Jewfish Point is a headland at the far southern end of Santa Catalina Island in Los Angeles County, in the U.S. state of California. The point was named for a type of grouper, formerly known as the jewfish, that is prized for its taste. The fish has been renamed due to the old name's offensive nature but the old name persists in several toponyms.

The waters around the point were believed to yield "record-breaking black sea bass" for fishermen. This slow-growing fish now commonly called giant sea bass (binomial name Stereolepis gigas) is listed as a critically endangered species on the IUCN Red List.

The point is used as a landmark for defining marine areas near the island, such as a commercial fishing restriction in the 1960s. It is currently one of the boundaries of the Binnacle Rock to Jewfish Point Area of Special Biological Significance, defined as the 2.7 mi of coastline between the two points, and extending out to 300-foot isobath or one nautical mile (whichever is greater). This marine protected area was established off Catalina in 1974. Per the California State Water Resources Control Board, the designation that a place is an area of special biological significance (ASBS) means that it supports "an unusual variety of aquatic life, and often...unique individual species".

Jewfish Point is a popular destination for underwater divers.

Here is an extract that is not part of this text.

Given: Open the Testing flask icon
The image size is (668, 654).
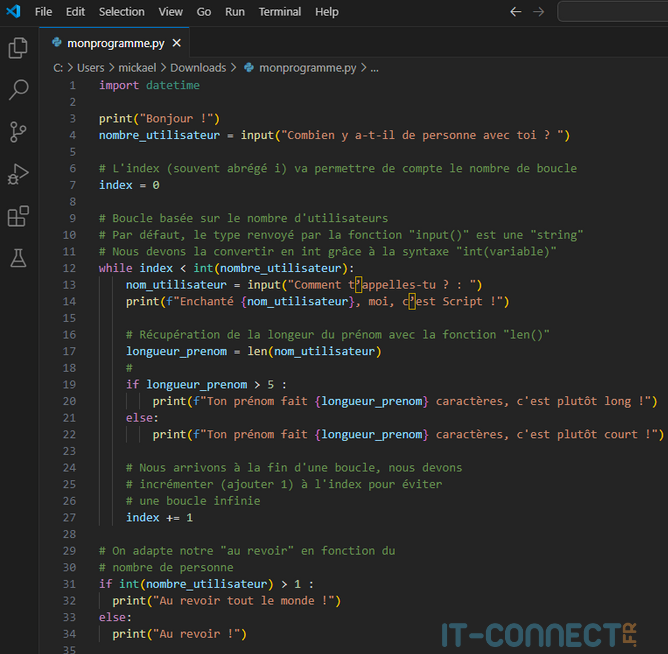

The land route to the site is what a 1923 botanical survey described as "difficult and uncomfortable scrambling about among the rock debris along the shore". Plants observed at Jewfish Point at that time included Nicotiana glauca, laurel sumac, lemonadeberry, woolly Indian paintbrush, California black sage (then classified as Ramona stachyoides), Eriogonum giganteum, and toyon.

A 1950s oceanographic survey reported sandy mud at 48 fathoms, along with many brittle stars, seed shrimp, tubicolous anemones, many shells of Laqueus californicus, and a number of other types of sea creatures.